*ACTIVITY*. Would you filter these records and copy every line that has the word "agent"?

(Beginning of DATASET)

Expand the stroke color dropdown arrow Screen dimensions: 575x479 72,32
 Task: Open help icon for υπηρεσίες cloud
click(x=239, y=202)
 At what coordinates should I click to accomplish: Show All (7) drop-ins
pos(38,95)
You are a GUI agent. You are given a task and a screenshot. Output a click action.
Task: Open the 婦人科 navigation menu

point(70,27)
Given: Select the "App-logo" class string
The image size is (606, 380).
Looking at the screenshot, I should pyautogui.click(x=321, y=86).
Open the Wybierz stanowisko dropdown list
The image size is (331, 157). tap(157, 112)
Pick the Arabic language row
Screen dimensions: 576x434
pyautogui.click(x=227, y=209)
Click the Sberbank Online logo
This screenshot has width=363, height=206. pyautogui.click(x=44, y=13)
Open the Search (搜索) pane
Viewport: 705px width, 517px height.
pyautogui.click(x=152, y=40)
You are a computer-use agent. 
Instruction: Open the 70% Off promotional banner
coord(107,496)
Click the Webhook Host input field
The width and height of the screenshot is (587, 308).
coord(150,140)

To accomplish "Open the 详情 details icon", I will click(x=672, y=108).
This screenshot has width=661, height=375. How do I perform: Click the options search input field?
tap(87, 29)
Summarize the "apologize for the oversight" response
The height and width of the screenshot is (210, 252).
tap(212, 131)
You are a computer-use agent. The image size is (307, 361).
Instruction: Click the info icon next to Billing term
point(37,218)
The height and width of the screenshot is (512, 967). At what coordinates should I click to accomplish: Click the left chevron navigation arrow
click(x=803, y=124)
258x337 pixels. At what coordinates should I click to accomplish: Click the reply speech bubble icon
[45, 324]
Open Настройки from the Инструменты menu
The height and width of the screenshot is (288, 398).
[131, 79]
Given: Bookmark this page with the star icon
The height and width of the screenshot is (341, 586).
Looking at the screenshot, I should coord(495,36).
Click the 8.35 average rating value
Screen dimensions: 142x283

(End of DATASET)

*RESULT OF THE EXERCISE*.
You are a GUI agent. You are given a task and a screenshot. Output a click action.
You are a computer-use agent. 
You are a computer-use agent. The image size is (307, 361).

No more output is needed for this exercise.